[Material provided]:
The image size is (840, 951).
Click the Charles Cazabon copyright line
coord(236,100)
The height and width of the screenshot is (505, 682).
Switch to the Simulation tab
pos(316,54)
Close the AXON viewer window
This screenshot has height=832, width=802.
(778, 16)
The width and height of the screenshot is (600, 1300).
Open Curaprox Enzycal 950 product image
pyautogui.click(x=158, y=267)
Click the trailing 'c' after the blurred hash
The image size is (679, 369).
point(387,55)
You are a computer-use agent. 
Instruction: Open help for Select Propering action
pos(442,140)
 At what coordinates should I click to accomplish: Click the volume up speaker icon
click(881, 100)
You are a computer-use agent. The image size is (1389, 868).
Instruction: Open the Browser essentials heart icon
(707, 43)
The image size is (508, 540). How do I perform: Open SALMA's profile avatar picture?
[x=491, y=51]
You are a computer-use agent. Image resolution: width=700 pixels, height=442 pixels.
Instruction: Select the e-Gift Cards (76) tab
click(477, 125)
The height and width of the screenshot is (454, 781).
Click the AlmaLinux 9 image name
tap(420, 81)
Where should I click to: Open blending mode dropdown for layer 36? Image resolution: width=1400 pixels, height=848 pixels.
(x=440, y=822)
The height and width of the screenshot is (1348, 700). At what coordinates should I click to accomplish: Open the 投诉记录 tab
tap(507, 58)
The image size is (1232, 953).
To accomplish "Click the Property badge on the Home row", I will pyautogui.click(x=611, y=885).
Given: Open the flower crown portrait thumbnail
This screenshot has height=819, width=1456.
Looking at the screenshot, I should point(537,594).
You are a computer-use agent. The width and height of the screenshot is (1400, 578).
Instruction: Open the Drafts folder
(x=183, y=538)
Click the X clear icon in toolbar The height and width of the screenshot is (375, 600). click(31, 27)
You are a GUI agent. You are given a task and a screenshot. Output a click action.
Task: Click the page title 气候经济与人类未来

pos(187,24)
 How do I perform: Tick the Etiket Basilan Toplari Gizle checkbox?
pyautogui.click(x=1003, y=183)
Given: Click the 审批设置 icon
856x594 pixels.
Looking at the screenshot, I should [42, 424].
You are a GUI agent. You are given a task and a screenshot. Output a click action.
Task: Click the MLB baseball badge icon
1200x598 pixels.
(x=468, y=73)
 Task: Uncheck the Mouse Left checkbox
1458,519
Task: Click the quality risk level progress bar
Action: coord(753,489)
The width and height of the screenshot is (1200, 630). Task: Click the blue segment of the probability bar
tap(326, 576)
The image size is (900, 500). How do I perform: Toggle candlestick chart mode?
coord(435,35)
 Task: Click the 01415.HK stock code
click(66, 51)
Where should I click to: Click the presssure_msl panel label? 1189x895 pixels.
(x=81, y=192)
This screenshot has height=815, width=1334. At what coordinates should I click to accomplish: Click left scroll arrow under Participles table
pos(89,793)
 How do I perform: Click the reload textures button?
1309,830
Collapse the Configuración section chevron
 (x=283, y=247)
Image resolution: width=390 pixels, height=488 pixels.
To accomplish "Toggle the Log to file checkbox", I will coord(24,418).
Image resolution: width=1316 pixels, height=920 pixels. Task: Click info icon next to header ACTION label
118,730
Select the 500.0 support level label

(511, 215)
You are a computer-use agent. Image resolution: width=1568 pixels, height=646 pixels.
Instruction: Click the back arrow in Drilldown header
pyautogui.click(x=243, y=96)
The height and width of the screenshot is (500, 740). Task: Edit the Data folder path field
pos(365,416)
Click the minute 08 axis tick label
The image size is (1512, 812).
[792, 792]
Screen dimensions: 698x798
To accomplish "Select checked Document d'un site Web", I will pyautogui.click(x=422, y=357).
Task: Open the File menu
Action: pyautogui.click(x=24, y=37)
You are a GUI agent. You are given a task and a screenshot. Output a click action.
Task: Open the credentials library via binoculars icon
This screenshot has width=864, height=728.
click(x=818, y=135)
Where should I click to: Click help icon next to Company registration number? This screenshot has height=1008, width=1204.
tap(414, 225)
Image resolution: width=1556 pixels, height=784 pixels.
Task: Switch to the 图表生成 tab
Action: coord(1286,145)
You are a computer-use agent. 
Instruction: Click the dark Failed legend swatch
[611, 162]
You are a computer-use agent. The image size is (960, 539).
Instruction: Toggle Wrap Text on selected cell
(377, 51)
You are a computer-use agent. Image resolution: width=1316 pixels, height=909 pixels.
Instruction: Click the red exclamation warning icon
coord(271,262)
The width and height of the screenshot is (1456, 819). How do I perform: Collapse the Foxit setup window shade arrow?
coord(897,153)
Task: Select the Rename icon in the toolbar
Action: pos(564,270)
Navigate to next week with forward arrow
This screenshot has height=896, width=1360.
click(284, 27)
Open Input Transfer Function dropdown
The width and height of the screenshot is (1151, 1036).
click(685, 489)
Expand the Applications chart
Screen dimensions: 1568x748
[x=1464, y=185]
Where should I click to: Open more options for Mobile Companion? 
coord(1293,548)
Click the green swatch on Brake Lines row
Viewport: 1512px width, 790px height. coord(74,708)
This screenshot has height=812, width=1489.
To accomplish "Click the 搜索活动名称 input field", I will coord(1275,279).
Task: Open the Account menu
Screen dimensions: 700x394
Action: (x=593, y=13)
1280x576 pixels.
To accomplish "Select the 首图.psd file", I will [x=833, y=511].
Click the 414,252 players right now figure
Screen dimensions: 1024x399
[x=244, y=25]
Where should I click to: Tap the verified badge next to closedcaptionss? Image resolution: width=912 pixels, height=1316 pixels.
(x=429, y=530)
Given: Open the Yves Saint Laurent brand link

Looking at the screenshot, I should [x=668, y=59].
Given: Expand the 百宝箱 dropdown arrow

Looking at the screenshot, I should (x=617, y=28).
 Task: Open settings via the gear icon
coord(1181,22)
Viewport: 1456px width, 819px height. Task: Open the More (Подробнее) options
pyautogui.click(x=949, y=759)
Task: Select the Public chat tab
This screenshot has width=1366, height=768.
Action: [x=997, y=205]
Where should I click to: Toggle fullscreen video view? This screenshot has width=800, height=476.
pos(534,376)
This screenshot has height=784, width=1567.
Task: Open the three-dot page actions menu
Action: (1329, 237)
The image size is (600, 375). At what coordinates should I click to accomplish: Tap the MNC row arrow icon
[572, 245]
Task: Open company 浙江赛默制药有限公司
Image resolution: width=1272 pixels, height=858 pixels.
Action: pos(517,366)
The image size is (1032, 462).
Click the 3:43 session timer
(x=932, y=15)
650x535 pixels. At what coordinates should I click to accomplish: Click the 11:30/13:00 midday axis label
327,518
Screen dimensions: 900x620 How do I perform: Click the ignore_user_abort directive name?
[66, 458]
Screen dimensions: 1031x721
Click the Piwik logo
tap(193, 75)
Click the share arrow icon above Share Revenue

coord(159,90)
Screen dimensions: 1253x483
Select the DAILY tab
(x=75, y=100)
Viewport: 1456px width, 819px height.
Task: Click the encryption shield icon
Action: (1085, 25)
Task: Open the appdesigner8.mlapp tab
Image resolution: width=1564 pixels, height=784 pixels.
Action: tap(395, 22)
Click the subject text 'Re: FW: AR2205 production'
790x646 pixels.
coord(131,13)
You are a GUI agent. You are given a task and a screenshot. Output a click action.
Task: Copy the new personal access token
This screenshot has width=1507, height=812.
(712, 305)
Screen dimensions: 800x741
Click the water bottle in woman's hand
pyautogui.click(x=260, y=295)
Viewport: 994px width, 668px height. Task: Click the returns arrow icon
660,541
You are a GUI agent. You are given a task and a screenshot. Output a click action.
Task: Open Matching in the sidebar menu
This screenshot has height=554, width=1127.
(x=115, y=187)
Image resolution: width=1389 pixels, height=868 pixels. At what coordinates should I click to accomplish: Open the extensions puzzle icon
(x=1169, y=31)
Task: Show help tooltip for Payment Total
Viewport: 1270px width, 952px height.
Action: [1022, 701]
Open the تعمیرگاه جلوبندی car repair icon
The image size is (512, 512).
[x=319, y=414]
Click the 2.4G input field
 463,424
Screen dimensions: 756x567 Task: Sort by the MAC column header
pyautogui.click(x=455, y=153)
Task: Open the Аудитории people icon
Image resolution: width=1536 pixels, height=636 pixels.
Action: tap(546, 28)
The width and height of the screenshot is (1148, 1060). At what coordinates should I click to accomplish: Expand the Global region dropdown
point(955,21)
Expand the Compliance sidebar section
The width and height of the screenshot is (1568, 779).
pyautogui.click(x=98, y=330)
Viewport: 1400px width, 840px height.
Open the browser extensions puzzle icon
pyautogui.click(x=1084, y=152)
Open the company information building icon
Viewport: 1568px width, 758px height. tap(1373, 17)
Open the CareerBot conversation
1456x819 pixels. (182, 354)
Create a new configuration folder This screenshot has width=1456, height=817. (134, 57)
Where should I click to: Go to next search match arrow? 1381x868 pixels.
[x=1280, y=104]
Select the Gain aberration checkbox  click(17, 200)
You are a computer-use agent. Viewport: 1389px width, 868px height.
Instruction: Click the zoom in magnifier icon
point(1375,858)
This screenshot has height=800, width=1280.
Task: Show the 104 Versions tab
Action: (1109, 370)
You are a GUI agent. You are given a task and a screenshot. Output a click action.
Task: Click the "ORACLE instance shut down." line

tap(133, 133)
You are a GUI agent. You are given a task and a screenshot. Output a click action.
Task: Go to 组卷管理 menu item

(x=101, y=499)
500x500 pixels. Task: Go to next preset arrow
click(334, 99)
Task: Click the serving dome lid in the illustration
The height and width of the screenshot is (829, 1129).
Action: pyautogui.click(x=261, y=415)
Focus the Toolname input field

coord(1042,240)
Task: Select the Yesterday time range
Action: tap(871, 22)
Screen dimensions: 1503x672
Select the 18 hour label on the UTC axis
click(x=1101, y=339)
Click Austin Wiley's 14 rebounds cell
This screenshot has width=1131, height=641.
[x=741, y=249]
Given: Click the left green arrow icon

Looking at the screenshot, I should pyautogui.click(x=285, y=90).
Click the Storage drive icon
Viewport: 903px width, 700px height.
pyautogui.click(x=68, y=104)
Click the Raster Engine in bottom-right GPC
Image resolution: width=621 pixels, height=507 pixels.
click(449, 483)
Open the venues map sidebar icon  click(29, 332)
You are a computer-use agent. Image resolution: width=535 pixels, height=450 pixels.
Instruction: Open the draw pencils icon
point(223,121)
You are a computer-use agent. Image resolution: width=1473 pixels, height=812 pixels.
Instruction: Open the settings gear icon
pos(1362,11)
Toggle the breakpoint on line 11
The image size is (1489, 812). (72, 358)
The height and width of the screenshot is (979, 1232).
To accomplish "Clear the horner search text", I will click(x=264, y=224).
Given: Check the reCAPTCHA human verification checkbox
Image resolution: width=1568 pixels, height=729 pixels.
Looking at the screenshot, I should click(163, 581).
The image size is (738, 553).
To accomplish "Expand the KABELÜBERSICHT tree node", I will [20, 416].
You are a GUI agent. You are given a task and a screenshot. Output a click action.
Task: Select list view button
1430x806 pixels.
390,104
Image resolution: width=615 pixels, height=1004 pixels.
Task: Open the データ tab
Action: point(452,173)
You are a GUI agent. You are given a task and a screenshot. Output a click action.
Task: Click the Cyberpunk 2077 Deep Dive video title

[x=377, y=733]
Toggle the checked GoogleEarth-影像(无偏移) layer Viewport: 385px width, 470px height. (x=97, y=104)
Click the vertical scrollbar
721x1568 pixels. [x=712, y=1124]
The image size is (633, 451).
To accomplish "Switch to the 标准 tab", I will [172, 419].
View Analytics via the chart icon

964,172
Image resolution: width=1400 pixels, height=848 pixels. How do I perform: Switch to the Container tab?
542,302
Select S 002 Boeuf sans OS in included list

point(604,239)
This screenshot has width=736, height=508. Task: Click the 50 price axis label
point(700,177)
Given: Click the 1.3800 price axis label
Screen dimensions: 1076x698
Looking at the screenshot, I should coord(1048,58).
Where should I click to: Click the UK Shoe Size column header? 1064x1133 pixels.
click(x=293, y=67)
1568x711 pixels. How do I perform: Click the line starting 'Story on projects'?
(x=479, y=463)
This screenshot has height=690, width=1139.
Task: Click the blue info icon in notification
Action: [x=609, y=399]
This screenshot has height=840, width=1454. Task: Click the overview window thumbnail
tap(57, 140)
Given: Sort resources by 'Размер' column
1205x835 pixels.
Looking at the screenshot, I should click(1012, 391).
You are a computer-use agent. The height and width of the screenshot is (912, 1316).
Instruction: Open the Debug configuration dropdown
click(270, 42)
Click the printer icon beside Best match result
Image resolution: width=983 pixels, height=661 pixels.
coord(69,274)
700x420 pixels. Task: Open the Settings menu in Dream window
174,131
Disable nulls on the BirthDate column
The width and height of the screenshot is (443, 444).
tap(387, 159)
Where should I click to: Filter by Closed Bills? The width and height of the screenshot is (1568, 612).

[Work to be completed]: Rewrite every line in the stretch from the start of the entries through the line containing "coord(236,100)", requests included, and multiply each coordinate in the answers by 0.6, rounding to whole numbers with halves rounded up. Give only those lines.

[Answer to this problem]:
The image size is (840, 951).
Click the Charles Cazabon copyright line
coord(142,60)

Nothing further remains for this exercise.